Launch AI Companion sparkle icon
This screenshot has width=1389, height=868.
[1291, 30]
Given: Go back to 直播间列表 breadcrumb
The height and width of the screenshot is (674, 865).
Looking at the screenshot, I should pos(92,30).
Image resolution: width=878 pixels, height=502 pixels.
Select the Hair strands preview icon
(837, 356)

==

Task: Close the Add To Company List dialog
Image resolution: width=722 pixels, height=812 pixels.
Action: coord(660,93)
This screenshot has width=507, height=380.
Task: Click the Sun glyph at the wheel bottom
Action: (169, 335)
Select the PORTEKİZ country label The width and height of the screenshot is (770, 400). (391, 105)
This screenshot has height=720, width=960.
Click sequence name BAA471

---

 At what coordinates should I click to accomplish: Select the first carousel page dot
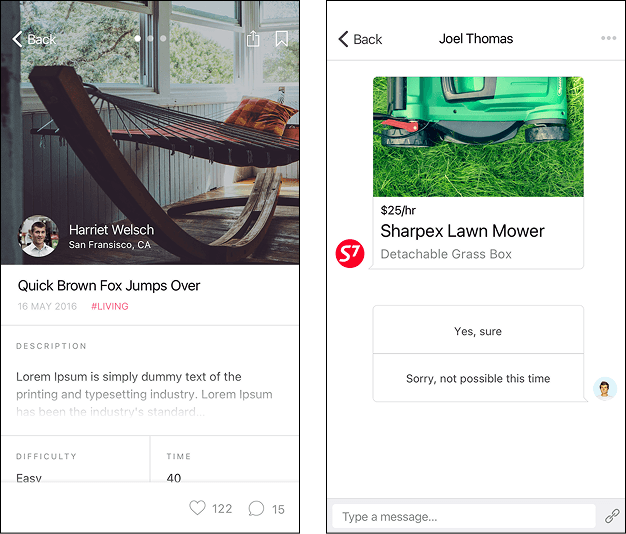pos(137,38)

### Task objective
Copy out the records word for word, starting with the line containing "Task: Close the Add To Company List dialog" and going on through the line containing "Click sequence name BAA471", with both of those lines included.

### Correct response
Task: Close the Add To Company List dialog
Image resolution: width=722 pixels, height=812 pixels.
Action: coord(660,93)
This screenshot has width=507, height=380.
Task: Click the Sun glyph at the wheel bottom
Action: (169, 335)
Select the PORTEKİZ country label The width and height of the screenshot is (770, 400). (391, 105)
This screenshot has height=720, width=960.
Click sequence name BAA471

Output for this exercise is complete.